(Document segment begins)

In August 2020, Kamil Ahmed noticed that pre-existing vulnerabilities had deepened over the course of the pandemic in Kitchener-Waterloo. He says a combination of factors such as unemployment, homelessness and gentrification had increased food insecurity in the community.

With a friend, he decided the solution was to create a community fridge.

Now, nearly a year and two fridges later, Community Fridge KW is run by a network of around 300 volunteers, Ahmed says. One fridge is still operating in downtown Kitchener.

The fridge is available 24/7 and was opened on Dec. 23, 2020, just in time for Christmas. It replaced an earlier appliance, located at a zero waste grocery store, that had closed a month before.

The current fridge is in a wooden shelter outside the Full Circle Foods grocery store. Three times a day, volunteers disinfect the fridge and remove any donated items that don’t meet public health rules, such as meat, alcohol or dairy products, says Ahmed. Volunteers also take photos of the contents to share on Community Fridge KW’s social media.

“Just a few weeks ago, we had a fridge-user message us and say ‘Hey, because of the fridge I fed my daughter broccoli for the first time in months,’” Ahmed says.

Community fridges are being set up in neighbourhoods where people can donate and access food for free, anonymously, following a take-what-you-need, leave-what-you-can, model.

Community fridges operate on a different model than other parts of the charitable sector, because in some cases, they are supported by community members, says Michael Classens, assistant professor in the Trent University School of the Environment in Peterborough, Ont. “In some ways, this represents more of a kind of mutual aid strategy, communities coming together to help each other out.”

(Document segment ends)
(Given entries begins)

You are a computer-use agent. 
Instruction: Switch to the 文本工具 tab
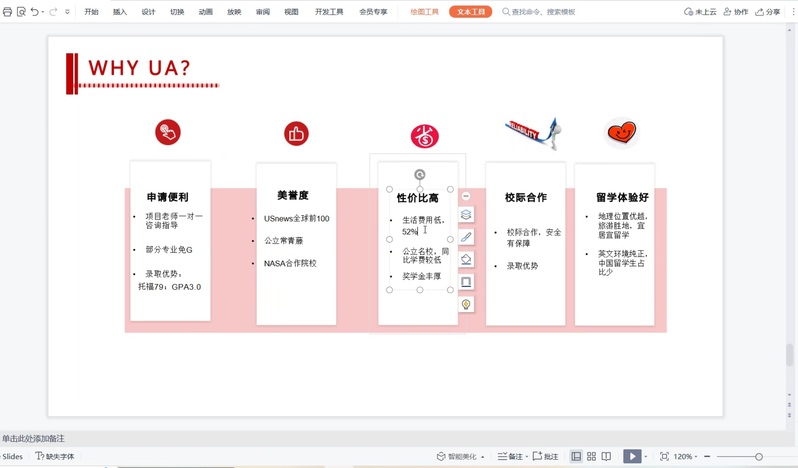(470, 12)

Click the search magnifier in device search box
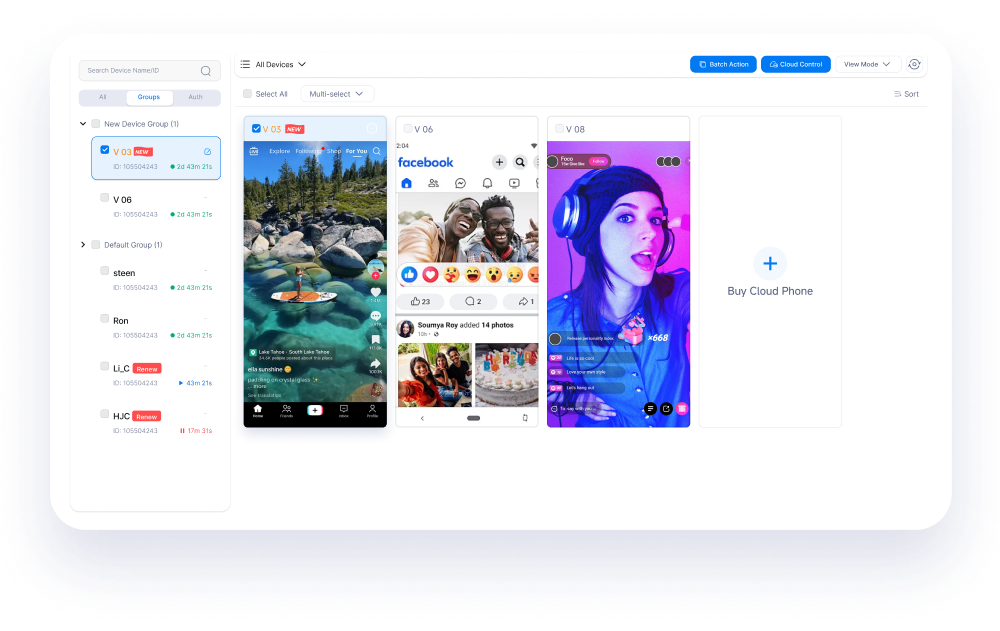tap(206, 71)
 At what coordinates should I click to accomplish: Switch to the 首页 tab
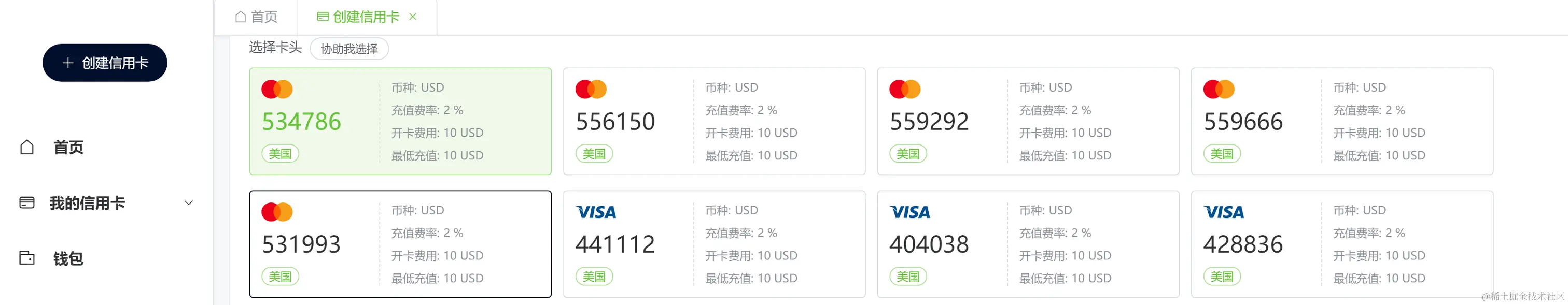pos(256,17)
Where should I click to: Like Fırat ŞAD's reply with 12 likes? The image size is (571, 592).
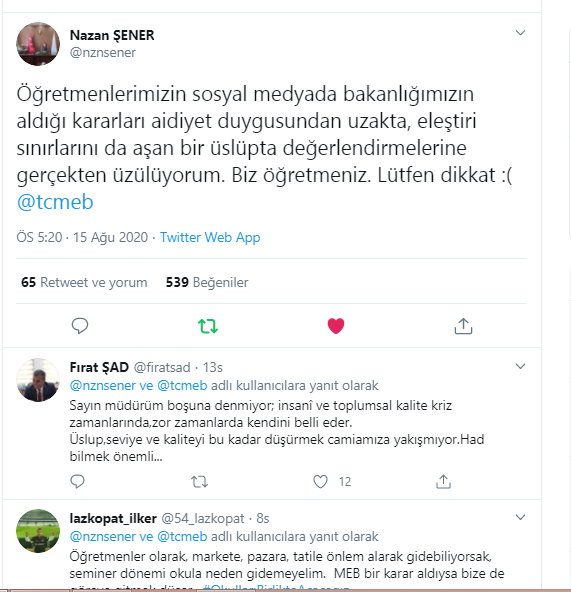(320, 481)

(Given entries ends)

» **Exercise requirements**
(a) Decide whether each statement below agrees with the article on Kitchener-Waterloo's community fridge. Answer yes or no for each, quoting the exact deciding words from the article. (i) The current fridge sits in a wooden shelter outside the Full Circle Foods grocery store. (ii) Volunteers disinfect the fridge twice a day. (iii) The earlier appliance was located at a hospital.
(b) Continue the article on Kitchener-Waterloo's community fridge from its final sentence.

» **Task-by-task results**
(a)
(i) Yes: "The current fridge is in a wooden shelter outside the Full Circle Foods grocery store."
(ii) No: "Three times a day, volunteers disinfect the fridge"
(iii) No: "located at a zero waste grocery store"

(b)
Classens refers to this approach as “food commoning” – redefining our perspective on food to see it not as a commodity to be bought and sold, but rather something that is for the collective wellbeing of the people.

“These fridges represent that kind of approach to food where it is neighbours sharing food with other neighbours who need it.”

Community fridges should have been set up a long time ago, says Laurel Carter, the program co-ordinator at Community Fridges HamOnt, which operates two fridges in Hamilton, having just opened their second at the beginning of June.

Community fridges allow access to fresh produce and pantry goods, as pictured here, in the Beasley community fridge, located in downtown Hamilton. Photo © Talar Stockton 2021.

Community Fridges HamOnt is volunteer-run, with volunteers doing three daily check-ins to clean the fridge and remove any risky food items, such as raw meat or home-cooked meals.

Local businesses have also gotten involved, says Carter. For example, Smither’s Sausages have said they would pool resources and make it possible for customers to donate money for groceries for the community fridges as the sausage company cannot donate its own product.

“Our mentality and the mentality of many of the other community fridges is that it’s solidarity, and not charity,” says Carter.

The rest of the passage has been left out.